ディズニーランド(5)

文字数 825文字

 とりあえず比較的待ち時間の少ないジャングルクルーズに行った。そのあとでカリブの海賊に並んだ。

 会話が途切れたので前に並んでいた人をなんとなく眺めていた。小さな子供を抱っこしている母親は疲れた顔をしていた。

 子供の方は待ち疲れて寝てしまっている。母親はパパらしき人と時々話している。並ぶのに疲れ切った様子だ。

 ちょっと進むと曲がりまた進んでは曲がり、気が遠くなるような行列。

 それほど待ちくたびれた様子じゃないのは煮詰まったようにベタベタしたカップルばかり。

 並ぶ間も男が後ろから女の腰を抱き耳元にキスしているカップルもいる。今にも男の手は上か下かにずれていきそうだ。暗闇に入ったら何をしだすかわからない。

 私も飽きてあくびを噛み殺すのが大変だった。

 ヒカルと私はお互いの事をあまり知らなかったのでいろいろな事を話した。家族の事や仕事の事や生い立ちについて。
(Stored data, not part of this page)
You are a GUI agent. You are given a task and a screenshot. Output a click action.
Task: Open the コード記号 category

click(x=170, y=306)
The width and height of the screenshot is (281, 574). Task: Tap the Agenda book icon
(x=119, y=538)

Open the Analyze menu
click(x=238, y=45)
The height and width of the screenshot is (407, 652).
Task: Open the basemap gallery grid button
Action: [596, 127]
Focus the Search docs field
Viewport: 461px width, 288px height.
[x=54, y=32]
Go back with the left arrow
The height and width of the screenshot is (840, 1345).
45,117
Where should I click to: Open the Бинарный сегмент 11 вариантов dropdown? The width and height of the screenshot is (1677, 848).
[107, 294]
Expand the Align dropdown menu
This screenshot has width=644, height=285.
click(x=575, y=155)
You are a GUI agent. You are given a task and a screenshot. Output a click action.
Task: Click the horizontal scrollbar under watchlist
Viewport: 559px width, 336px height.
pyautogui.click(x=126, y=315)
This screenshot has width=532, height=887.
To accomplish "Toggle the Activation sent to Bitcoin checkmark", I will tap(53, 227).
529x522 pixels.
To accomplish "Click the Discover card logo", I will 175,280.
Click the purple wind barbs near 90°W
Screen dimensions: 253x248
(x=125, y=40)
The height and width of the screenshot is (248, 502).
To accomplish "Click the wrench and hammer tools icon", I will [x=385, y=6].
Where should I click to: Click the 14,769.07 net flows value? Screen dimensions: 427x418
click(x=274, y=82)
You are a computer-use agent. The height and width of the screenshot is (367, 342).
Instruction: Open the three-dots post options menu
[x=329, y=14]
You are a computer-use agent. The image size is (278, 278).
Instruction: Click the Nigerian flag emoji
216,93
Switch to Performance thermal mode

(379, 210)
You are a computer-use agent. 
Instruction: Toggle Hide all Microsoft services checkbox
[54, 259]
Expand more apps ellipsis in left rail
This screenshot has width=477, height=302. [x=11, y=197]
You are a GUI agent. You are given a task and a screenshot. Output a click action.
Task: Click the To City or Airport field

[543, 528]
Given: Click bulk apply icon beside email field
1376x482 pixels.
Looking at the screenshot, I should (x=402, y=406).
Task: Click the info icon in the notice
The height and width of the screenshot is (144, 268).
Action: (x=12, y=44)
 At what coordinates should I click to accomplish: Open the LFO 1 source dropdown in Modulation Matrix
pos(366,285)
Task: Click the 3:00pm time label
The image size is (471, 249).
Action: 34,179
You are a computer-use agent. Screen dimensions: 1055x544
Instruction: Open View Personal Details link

 会話が途切れるとヒカルは突然変な顔をしてみたりいきなり「わっ」と驚かしてみたりした。そして私のリアクションが面白いと笑った。

「ヒカルくんて小学生か中学生みたいなノリだね。」

 私はほとんど呆れながら言った。

「ジム・キャリーのB級映画みたい。」

「何それ?俺そんなの見た事ない。」

 ヒカルは言った。

「ああいうの嫌いじゃないけどね。くだらないけどなんか好き。」

 私は言った。

「ビデオ借りて見てみよう。一緒にみたいね。」

 私は特に返事はしなかった。

「あのさ、ヒカルって呼んでくれない?」

 ヒカルが言った。

「いいけど別に。どんな呼び方でもなかなか始めは呼びづらいよね。慣れるまでは。」

 私は言った。

「早く慣れて。ねえ?ミズキって呼び捨てにしてもいい?」

 ヒカルが聞いた。

「いいよ別に。今までも結構ミズキって呼ばれてるから慣れてるし。」

 私は答えた。

「じゃあこれからはミズキって呼ぼう。ね、ミズキ。」

「うん、いいけど。なんでも。」

 私は言った。別になんと呼ばれようと、はっきり言ってどうでもよかったから。